* **Raw records**
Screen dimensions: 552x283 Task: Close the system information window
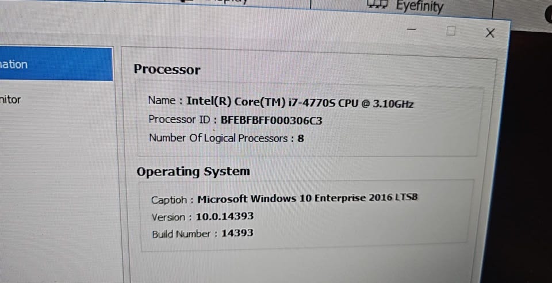click(x=490, y=33)
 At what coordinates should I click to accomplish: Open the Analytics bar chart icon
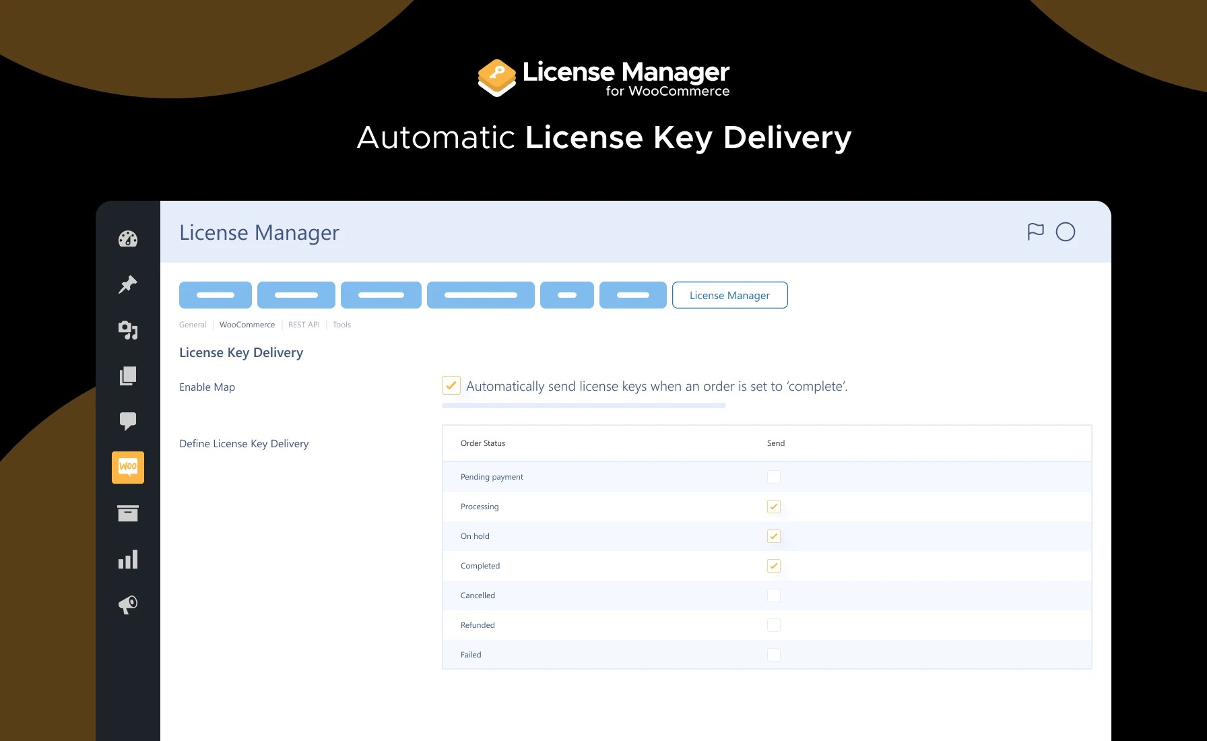coord(127,558)
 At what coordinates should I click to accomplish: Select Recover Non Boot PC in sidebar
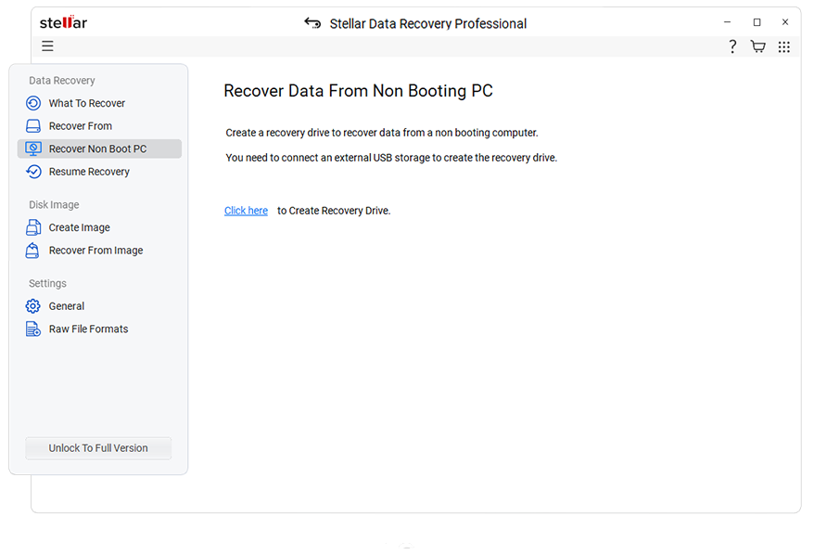tap(97, 148)

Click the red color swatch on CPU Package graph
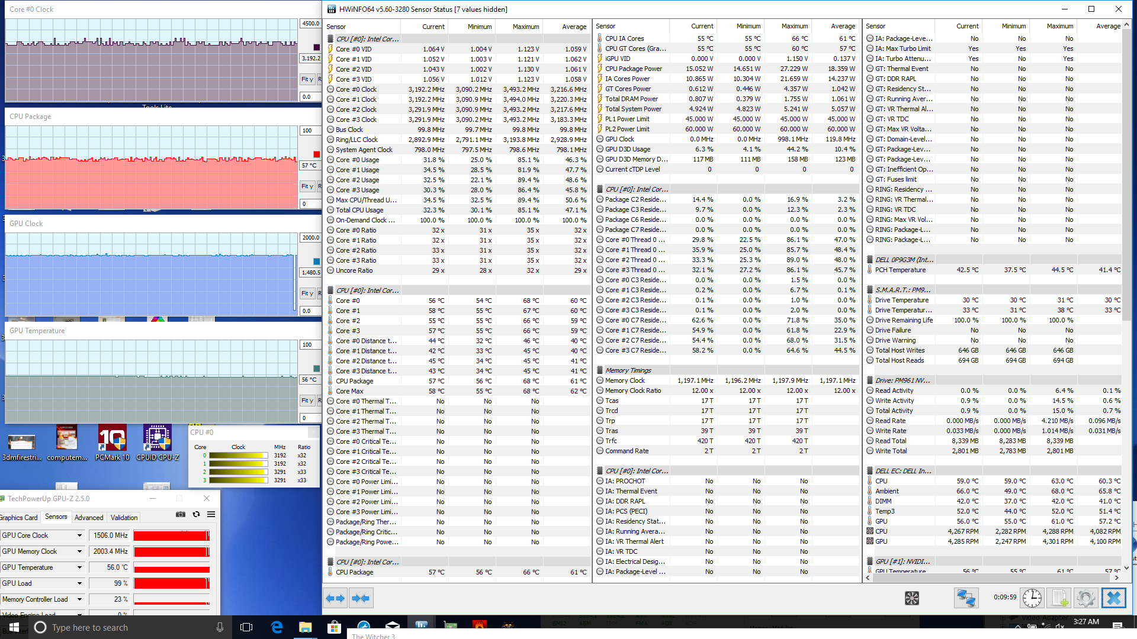316,154
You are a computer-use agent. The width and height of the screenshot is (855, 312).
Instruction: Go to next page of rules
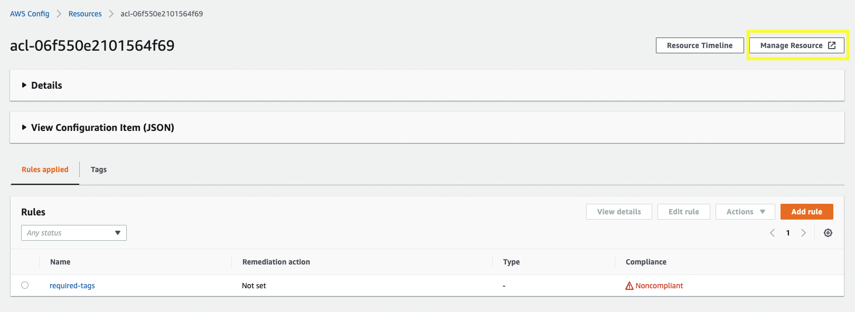(803, 233)
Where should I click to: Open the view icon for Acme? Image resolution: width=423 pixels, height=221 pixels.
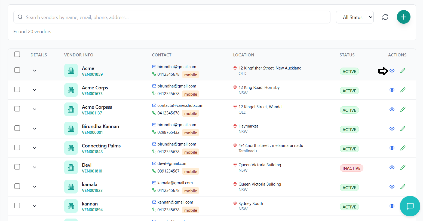[392, 71]
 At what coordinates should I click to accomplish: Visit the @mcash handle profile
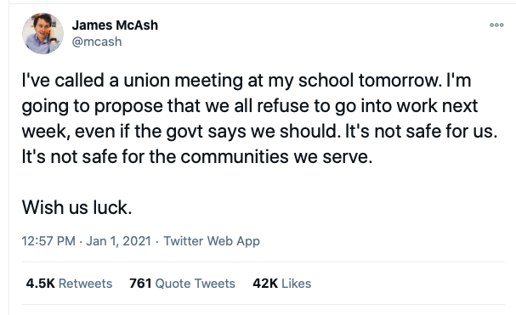(97, 42)
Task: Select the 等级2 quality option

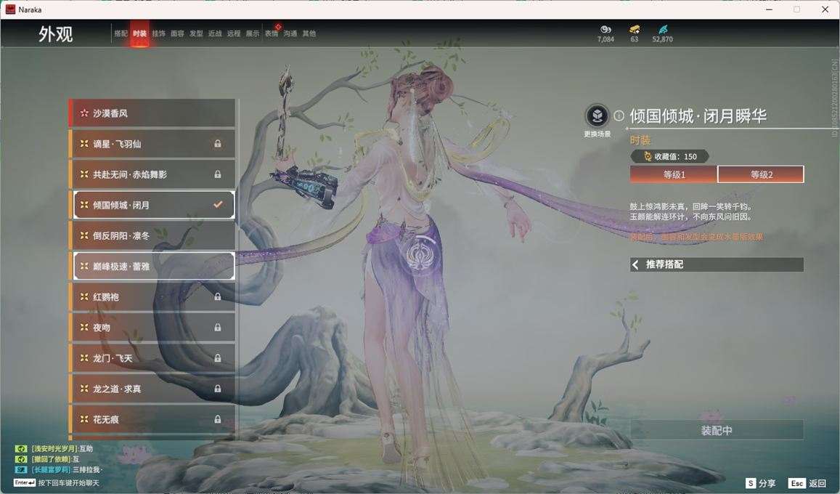Action: (760, 174)
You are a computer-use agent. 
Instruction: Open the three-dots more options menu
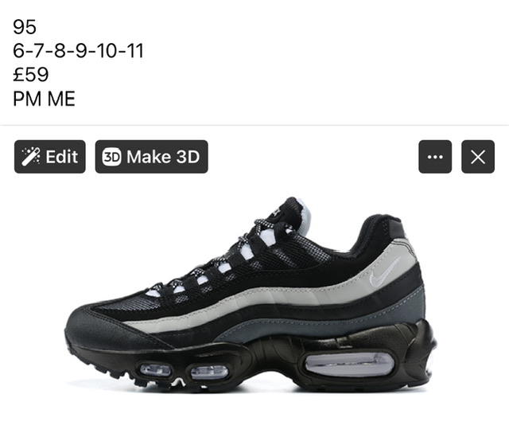pos(435,157)
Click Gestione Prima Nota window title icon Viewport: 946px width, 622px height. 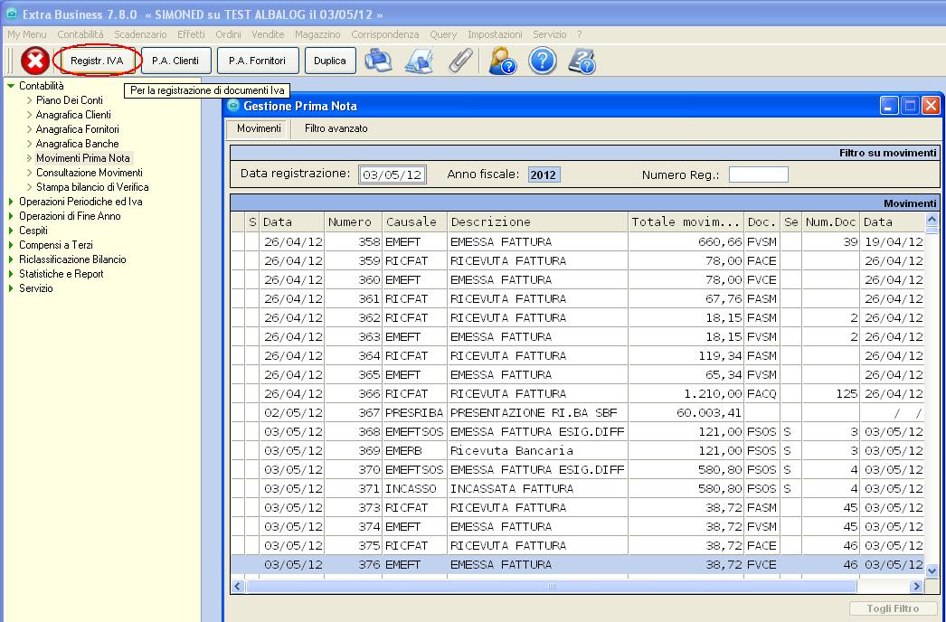[x=234, y=106]
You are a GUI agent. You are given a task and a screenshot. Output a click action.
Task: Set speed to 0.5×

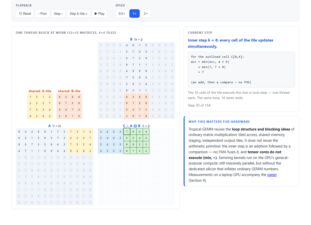point(122,14)
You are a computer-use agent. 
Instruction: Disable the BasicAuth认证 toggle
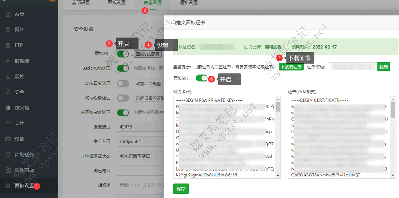(123, 68)
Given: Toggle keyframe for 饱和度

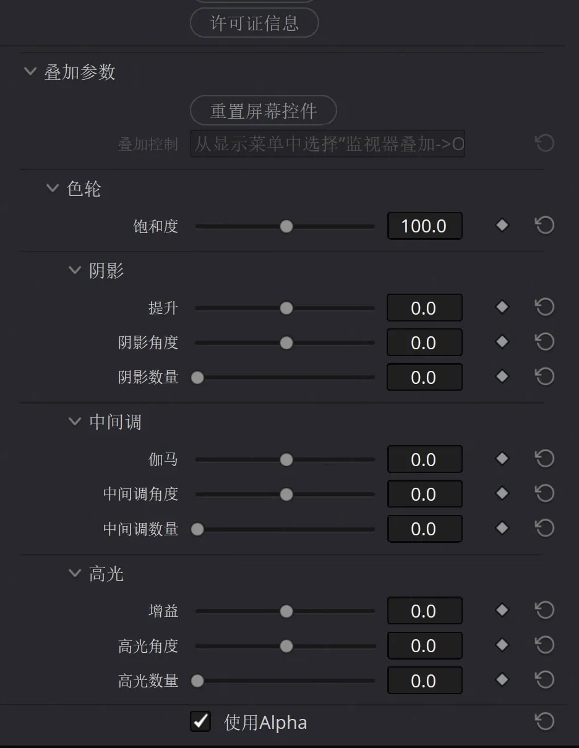Looking at the screenshot, I should tap(502, 226).
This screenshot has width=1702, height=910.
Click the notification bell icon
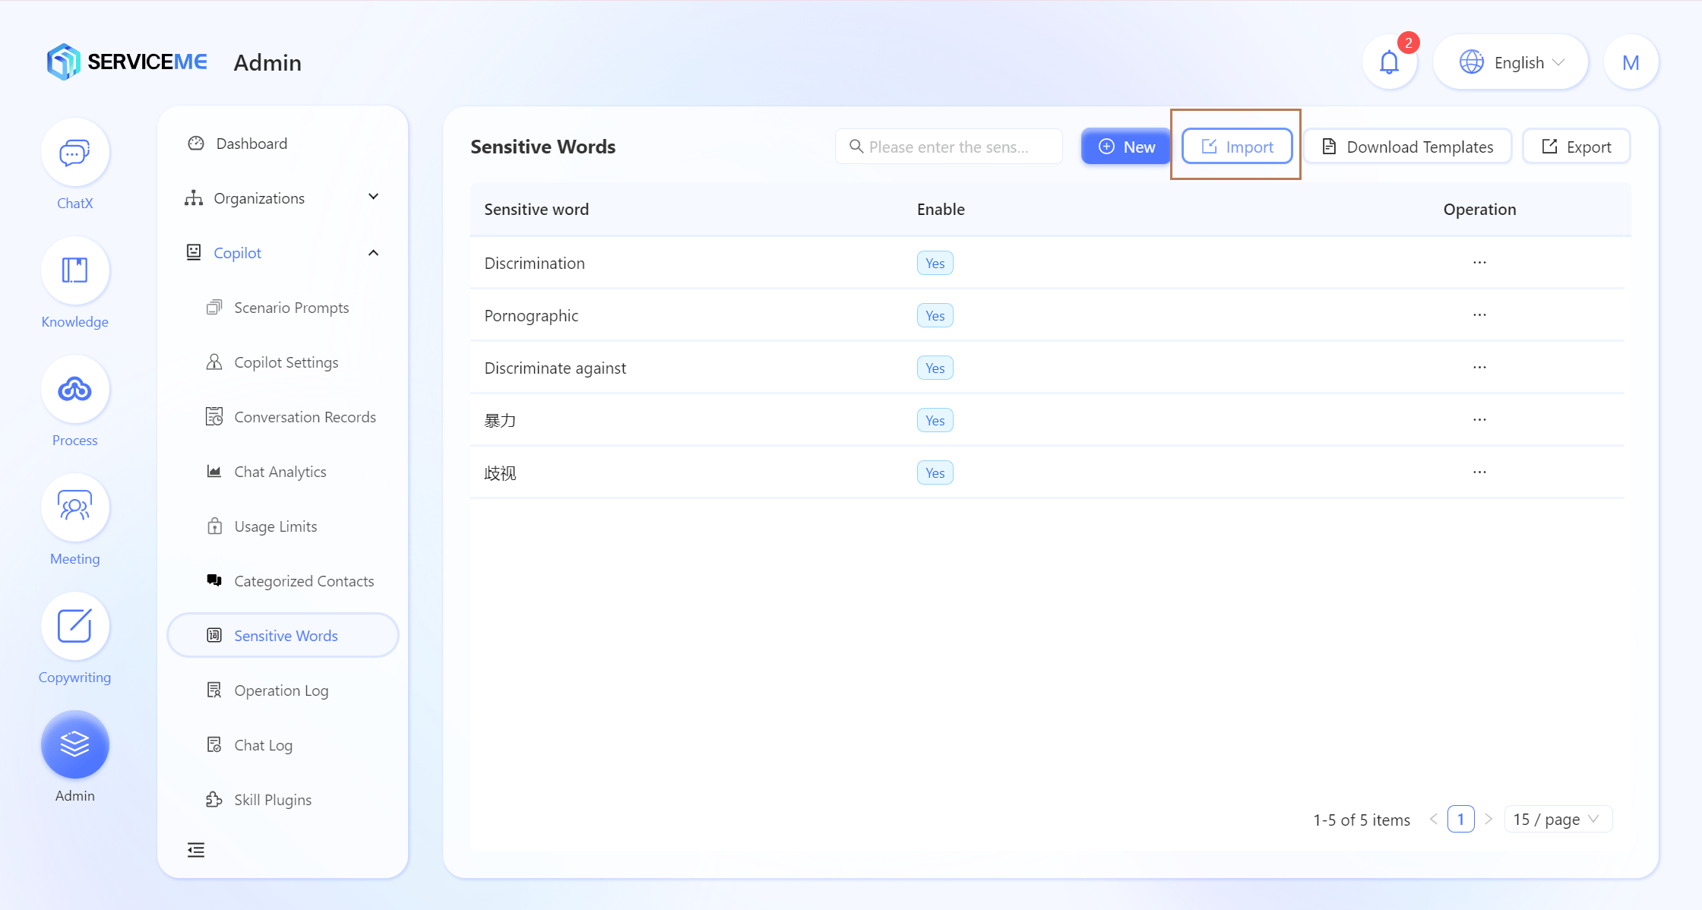click(1389, 62)
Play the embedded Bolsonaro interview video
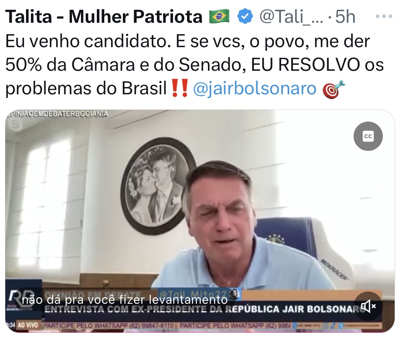Screen dimensions: 404x344 coord(200,221)
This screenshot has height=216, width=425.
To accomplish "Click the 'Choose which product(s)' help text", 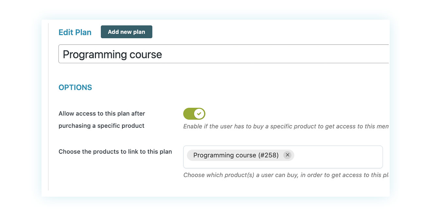I will [x=286, y=175].
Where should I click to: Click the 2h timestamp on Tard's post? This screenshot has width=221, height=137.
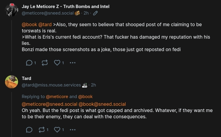click(93, 85)
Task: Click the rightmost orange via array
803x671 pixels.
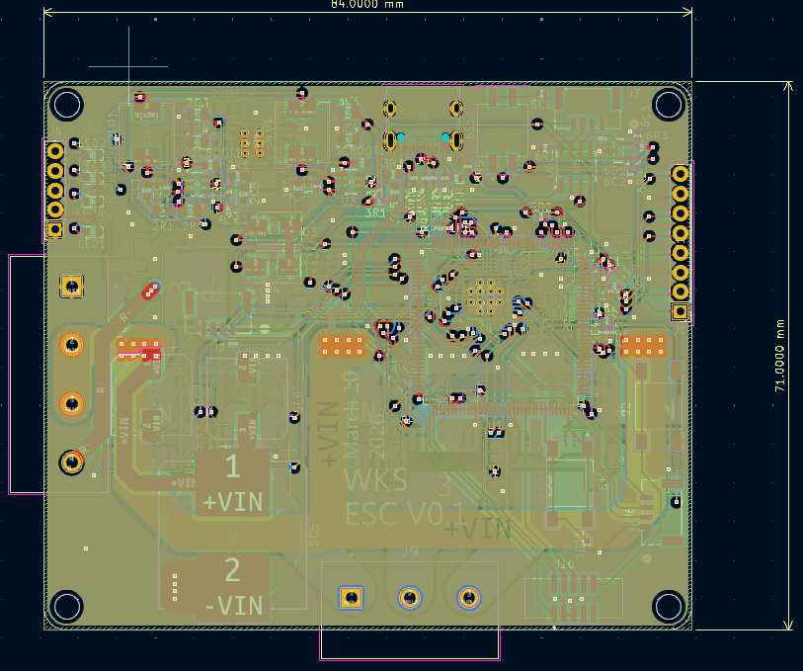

* **Given task**
How many lines in the rows above contain the word "Open", with case counting? Reply with the number alone.

* **Expected answer**
3